A parent in the new land is also the theme of Michelle Alfan's "Opera". In this finely crafted and gentle story a daughter recalls how her mother would do housework to "Maria Callas singing in Lisbon." The story is about opera in its usual meaning. It's also about opera: drama/noise/chaos. In the house on Paradise Street in Hamilton there's lots of Italian opera of both kinds, much of it comic. But life on Paradise can be tragic, too. When the father is diagnosed with lung cancer, the mother says, "I knew we were too happy."
Gabriella Goliger's "Song of Ascent" follows the parents' immigrant journey and what happens when the mother can take no more. There is some powerful writing here, particularly in the descriptions of Jerusalem. For the narrator's mother, it was Jerusalem the golden, but her father never felt at home: "His blood was European, nurtured for generations by the fresh mountain chill of Bohemia." A Mr. Samson from Montreal, "whose pink cheeks were a living advertisement for civilized climates," promises a job, and a house and garden in Canada within the year.
"The Rat-Catcher's Kiss" provides a total change of pace from the family portraits. Roger Burford Mason's rat-catcher and his dog are a highly likeable pair. In this story we're in medieval Europe, in a popular folk tale told anew. The writing is stylish and full of surprises, with an appealing exchange between the rat-catcher and the rat.

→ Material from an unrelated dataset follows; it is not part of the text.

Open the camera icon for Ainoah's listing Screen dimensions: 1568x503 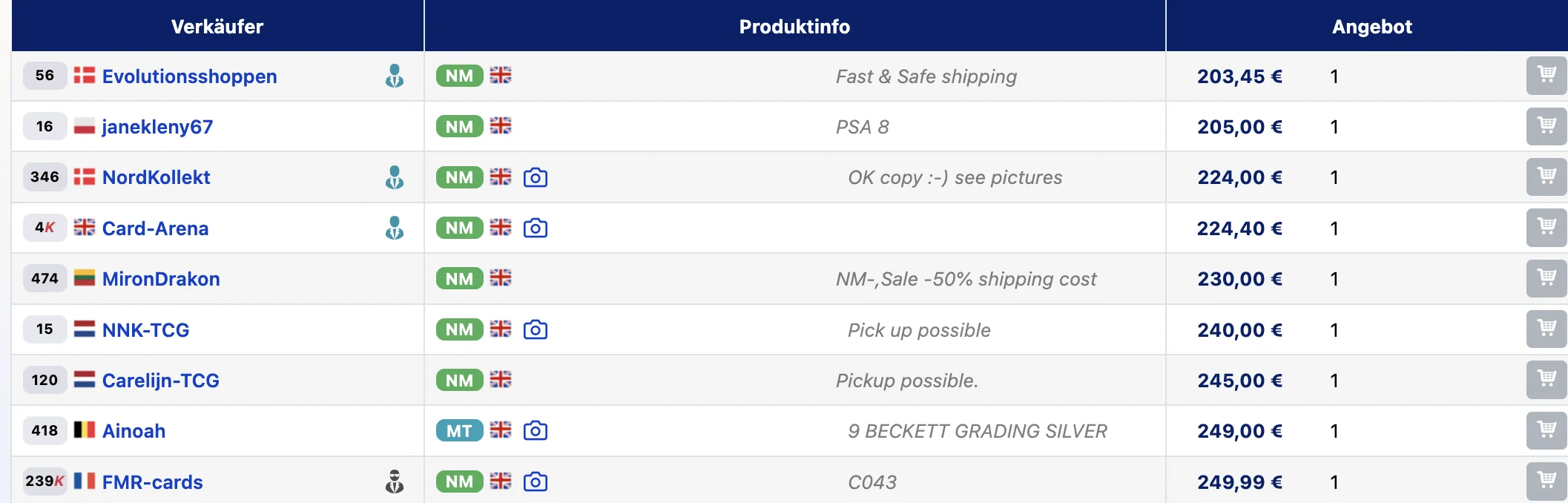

Many of the stories in this anthology dig into the fertile soil of childhood and youth. Mary Borsky's narrator, at sixteen, is confronted with her father's choice for her of a husband, one Pete Paska, who speaks perfect English and perfect Ukrainian. In "The Falling Woman," Shaena Lambert's narrator dreams of her mother and her younger self, and what emerges is a narrative about power, sexuality, and intergenerational damage.
The eponymous "Boy" in Elise Levine's story hangs out by the alligator pool at the zoo and reviews his life, along with animal facts of interest, some of them lifted from old copies of Gator USA. Levine's technique is impressionistic, crisp, and effective. The reader is immediately pulled right into the story, which includes an itinerant mother and a parade of Pop Tarts, Chiclets, and Yoo-Hoo drinks. A typical sentence, "At Wal-Mart my aunt buys extra packages of t.p.," suggests the flavour of this boy's life.

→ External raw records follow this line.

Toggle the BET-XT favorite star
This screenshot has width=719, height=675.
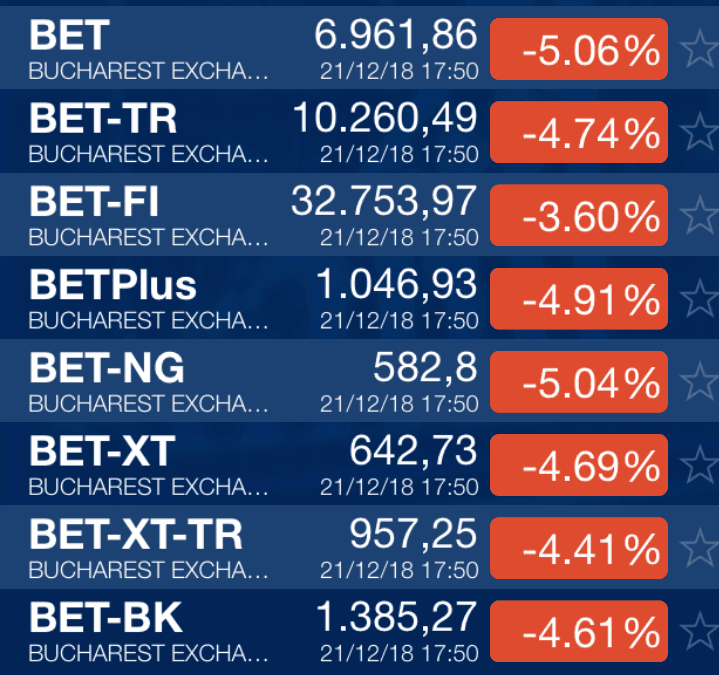(700, 465)
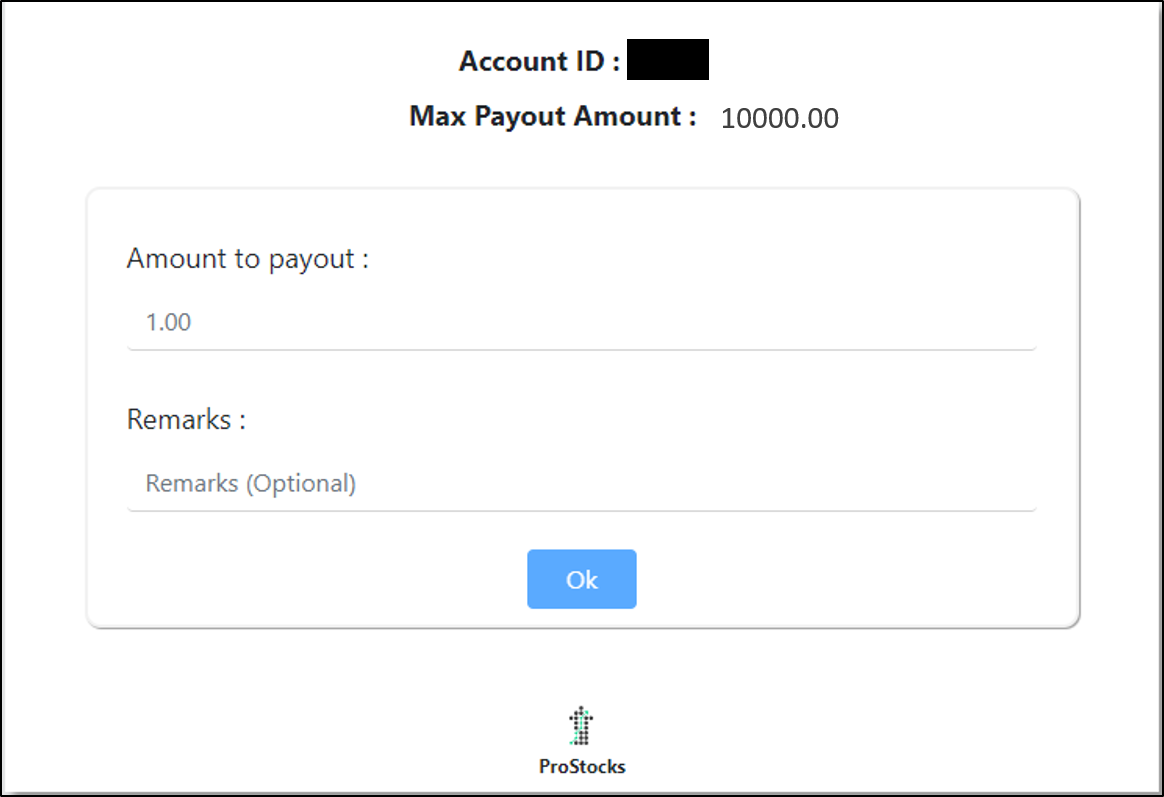This screenshot has width=1164, height=797.
Task: Click the "Amount to payout :" label
Action: [248, 259]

"Hand Games", by Elizabeth Hay, has already won gold in this year's National Magazine Awards. Here the narrator's daughter, Annie, is best friends with Joyce. Both little girls are five years old. Joyce manipulates and withdraws; Annie goes back for more. As we learn about their disturbing relationship, the narrator reflects on our capacity for evil, our inability to protect our children, her relationship with her own mother, and her daughter's clear eyes of love. "Hand Games" is an exceptional, subtle story that stays with the reader; it is at once small and profound.

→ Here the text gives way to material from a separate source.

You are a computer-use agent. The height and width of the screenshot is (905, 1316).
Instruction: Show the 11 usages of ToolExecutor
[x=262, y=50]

Overall, the quality of writing in this Journey Prize Anthology is something both readers and writers can feel good about. The collection is a sign of health in our short fiction and a promise of future vigour. But I do have one concern. This year, the anthology appears to have gone on a diet. Nine writers are represented, fewer than in any previous year, which may well have something to do with the number of magazines submitting. Whatever the reason, I hope the anthology fills out again. It's at its most attractive when it has all the sturdy allure of a "real book".